The call is all too familiar with the 911 Center. Someone calls 911 and then hangs up without having a conversation with the call-taker. It happens for many reasons:
- Accidentally dials 911
- Child calls 911
- Multiple people call 911 for one emergency
- Calls 911 and then changes their mind
- Child playing with disconnected phone (will still call 911)
When a person hangs up on a 911 call, the call-taker takes the time to call the person back to insure that police or fire response is not needed. While the call-taker is trying to make contact with a hang-up caller, another person with a true emergency could be calling in.
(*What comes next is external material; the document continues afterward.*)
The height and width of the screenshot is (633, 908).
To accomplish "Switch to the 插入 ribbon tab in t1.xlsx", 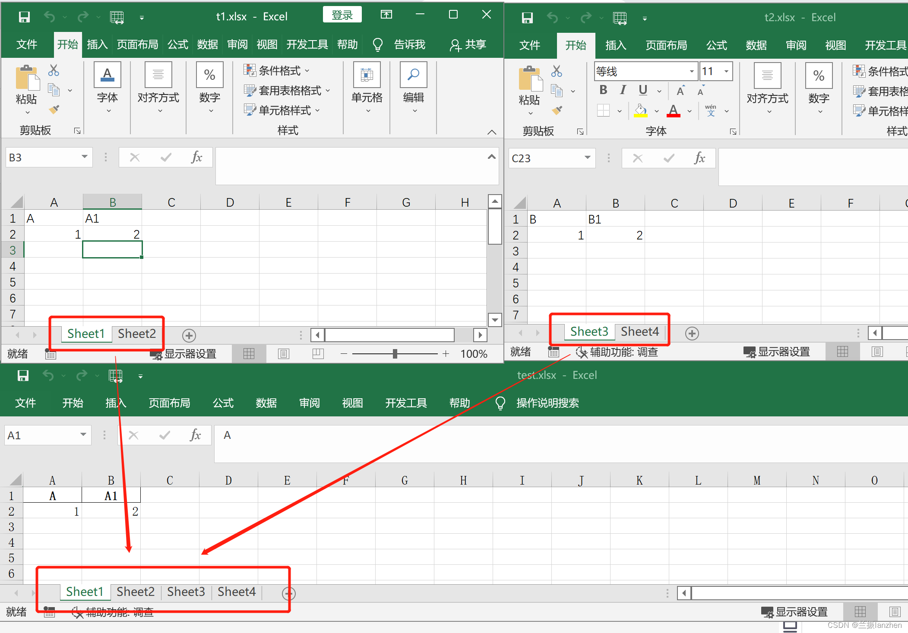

Since the beginning of 2015, the 911 Center has noticed that this problem is increasing. In January, nearly 15% of all 911 calls into the 911 Center were abandoned calls. In April, that number grew to 17%. In June, abandoned calls represented nearly 27% of all 911 calls.
The answer to this problem is simple: When calling 911, stay on the line. If you no longer need public safety response, tell the call-taker. In a true emergency, seconds are valuable. It takes less time to make contact with a call-taker and cancel your call than to hang-up and force the call-taker to call you back to determine the nature of your call.
If you are a witness to a crime or traffic accident, please call 911. Your statements could be valuable to the investigation. Never assume that someone else is calling 911 in an emergency.